L’Ing. Mauro Rossato, Presidente di Vega Engineering, spiega perchè la mobilità è ancora “insostenibile”.
Per il momento sembra solo l’immagine idilliaca di una fiaba cittadina senza rumori e senza emissioni, proiettata alla salvaguardia del pianeta. Tant’è che nei primi cinque mesi del 2013 in Italia – secondo un’accurata indagine condotta dall’Energy & Strategy Group del Politecnico milanese – la percentuale di vetture alimentate dalle batterie sul totale delle immatricolazioni è arrivata appena allo 0,04 per cento. E, probabilmente, di tanti ‘zeri’ ci si accorge girando dentro e fuori le città. Pochissime le auto e scarsa anche la presenza dei punti di ricarica per questo tipo di veicoli.
Complice la crisi e un inadeguato – e forse assente – itinerario informativo nel Paese sui benefici della mobilità sostenibile, l’Italia è molto lontana dagli indicatori delle vendite di auto elettriche rilevate nel resto d’Europa.
Soprattutto quando si parla di Norvegia – la più virtuosa del Vecchio Continente – dove le ‘immatricolazioni elettriche’ rappresentano il 3 per cento del totale. Un abisso di distanza tecnologica e di sensibilità ambientale che si giustifica in una strategia politica efficiente e semplice: puntare sugli incentivi che in Norvegia si traducono anche con l’esenzione dall’Iva e dal bollo. E ancora: la creazione di parcheggi solo per auto elettriche e l’apertura delle corsie riservate alle auto a zero emissioni. A Oslo, insomma, le colonnine per la ricariche sono ovunque: fuori dai ristoranti, nei parcheggi, vicino ai distributori tradizionali con attaccate auto in ricarica. Una capitale in cui il futuro è già presente e che sembra sia lontana anni luce dalla nostra Penisola dove tutto, invece, sembra rimanga immobile ed ancora fortemente legato ad una mobilità ormai ‘insostenibile’.
A cominciare dal piano triennale degli incentivi per le vetture ecologiche: perché i fondi (1,5 milioni di euro per il 2013 anche senza contemporanea rottamazione di un vecchio veicolo) bastano per incentivare l’acquisto di 300 auto a batterie. Mentre la maggior parte degli incentivi, vale a dire 35,5 milioni di euro su un totale di 40, è diretta ai lavoratori autonomi e alle aziende che desiderano rottamare un veicolo di 10 anni, acquistandone uno nuovo. Ma pure in questo caso solo 3,5 milioni sono destinati all’acquisto dell’auto totalmente elettrica. Così a giugno 2013, tre mesi dopo l’entrata in vigore del provvedimento, erano immatricolate appena 228 elettriche rispetto alle 300.000, circa, vetture tradizionali vendute nello stesso periodo.
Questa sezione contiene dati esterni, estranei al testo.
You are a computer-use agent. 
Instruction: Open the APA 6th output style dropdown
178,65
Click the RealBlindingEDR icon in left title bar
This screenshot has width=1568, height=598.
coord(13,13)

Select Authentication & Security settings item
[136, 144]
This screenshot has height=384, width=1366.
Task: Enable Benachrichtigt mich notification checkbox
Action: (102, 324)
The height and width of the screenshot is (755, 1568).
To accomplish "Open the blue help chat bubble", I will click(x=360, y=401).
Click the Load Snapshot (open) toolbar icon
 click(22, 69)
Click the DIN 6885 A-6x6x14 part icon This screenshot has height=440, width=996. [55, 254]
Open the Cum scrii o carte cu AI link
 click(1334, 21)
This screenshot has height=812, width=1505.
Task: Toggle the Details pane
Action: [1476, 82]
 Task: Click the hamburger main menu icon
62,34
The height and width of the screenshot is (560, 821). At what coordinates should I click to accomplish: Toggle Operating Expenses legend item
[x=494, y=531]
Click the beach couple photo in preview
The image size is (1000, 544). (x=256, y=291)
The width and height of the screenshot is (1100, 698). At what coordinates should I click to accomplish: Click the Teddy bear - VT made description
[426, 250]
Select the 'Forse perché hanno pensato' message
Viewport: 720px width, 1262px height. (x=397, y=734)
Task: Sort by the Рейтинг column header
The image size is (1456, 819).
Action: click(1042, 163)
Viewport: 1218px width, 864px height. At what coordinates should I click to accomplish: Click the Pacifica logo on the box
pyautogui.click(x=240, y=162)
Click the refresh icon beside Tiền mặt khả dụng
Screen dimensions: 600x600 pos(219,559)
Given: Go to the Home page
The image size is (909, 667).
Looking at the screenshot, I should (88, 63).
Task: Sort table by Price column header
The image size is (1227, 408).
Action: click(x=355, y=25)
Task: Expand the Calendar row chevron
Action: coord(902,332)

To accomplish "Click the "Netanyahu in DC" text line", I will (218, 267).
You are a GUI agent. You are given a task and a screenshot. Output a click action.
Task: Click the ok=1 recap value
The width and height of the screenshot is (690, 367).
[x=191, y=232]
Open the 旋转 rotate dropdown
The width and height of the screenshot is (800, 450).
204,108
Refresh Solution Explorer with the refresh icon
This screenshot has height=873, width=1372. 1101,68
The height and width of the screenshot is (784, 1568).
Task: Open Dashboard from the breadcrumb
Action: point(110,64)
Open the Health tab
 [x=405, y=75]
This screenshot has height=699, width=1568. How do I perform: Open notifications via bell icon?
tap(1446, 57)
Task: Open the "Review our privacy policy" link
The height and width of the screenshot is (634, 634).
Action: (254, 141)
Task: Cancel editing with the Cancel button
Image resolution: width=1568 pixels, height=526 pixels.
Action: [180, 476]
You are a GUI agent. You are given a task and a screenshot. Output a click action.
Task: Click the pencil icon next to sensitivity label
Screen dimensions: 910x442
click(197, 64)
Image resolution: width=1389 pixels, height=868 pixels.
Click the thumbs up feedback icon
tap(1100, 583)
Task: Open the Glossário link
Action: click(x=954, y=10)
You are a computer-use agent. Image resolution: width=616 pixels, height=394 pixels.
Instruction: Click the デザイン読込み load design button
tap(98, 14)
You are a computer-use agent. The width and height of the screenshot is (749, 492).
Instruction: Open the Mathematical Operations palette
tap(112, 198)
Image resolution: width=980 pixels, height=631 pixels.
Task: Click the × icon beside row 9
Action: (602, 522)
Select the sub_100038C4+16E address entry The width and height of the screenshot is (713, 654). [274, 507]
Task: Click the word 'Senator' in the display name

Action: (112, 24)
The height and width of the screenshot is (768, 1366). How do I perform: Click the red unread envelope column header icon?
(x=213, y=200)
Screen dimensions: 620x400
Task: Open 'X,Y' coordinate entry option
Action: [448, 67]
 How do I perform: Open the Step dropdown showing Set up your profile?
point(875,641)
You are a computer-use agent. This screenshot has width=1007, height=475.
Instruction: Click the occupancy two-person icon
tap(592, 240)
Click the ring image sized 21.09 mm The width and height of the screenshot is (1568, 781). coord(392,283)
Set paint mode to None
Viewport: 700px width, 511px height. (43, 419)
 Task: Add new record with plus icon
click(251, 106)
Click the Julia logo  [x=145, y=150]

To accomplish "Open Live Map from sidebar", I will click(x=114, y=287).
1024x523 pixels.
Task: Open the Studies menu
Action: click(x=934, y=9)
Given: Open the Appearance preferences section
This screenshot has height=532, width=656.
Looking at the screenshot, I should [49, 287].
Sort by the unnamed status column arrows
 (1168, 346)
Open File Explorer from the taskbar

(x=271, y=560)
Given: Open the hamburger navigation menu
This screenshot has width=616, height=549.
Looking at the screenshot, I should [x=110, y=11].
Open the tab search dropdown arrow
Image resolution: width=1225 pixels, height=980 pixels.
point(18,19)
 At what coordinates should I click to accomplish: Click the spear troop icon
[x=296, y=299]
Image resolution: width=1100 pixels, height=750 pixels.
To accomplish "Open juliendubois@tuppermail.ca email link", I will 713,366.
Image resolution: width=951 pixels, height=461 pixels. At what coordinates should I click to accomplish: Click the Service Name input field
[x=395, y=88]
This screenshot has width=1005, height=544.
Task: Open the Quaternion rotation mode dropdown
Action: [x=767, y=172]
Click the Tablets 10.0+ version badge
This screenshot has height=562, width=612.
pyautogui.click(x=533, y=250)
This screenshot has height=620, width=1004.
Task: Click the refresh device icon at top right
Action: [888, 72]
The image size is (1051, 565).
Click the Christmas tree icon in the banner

Le stime sono sconfortanti, dunque, ed anche le previsioni dell’Energy & Strategy Group per il 2020 non sembrano andare in direzioni più virtuose con 350 mila auto a batterie, vale a dire una media di 50 mila mezzi all’anno. Una proiezione che depenna quella più ottimistica che assicurava un mercato elettrico di 3,8 milioni di vetture nel 2020.
A stridere poi con le immagini di città totally ‘o quasi’ green è anche la scarsa presenza delle colonnine per la ricarica dei veicoli. Attualmente, stando al sito colonnineelettriche.it, ce ne sono 461 in tutta Italia ma per il 2020 ne occorrerebbero ben 100 mila. Tra le città più virtuose per adesso troviamo Firenze con 138 colonnine, seguita da Roma con 66 e Milano con 48. Mentre in quasi tutte le province non si superano le 5 colonnine su tutto il territorio, con molti centri importanti che dispongono soltanto di una infrastruttura pubblica a cui poter allacciarle la propria auto elettrica.
Eppure è proprio questa la premessa fondamentale affinché la mobilità sostenibile possa concretizzarsi: assicurare agli utenti l’accesso all’energia elettrica ovunque e in qualsiasi momento. Questo il perno attorno al quale ruota e ruoterà il successo dell’auto elettrica e attorno al quale cambieranno anche i volti delle città. Solo così decollerà un mercato nuovo che consentirà di risollevare il settore automobilistico e quello dell’impiantistica, creando nuovi posti di lavoro e migliorando i livelli di inquinamento delle nostre città. Il tutto all’insegna di uno sviluppo ecosostenibile che gli amministratori del nostro Paese continuano a trascurare ipotecando negativamente il futuro dei nostri figli.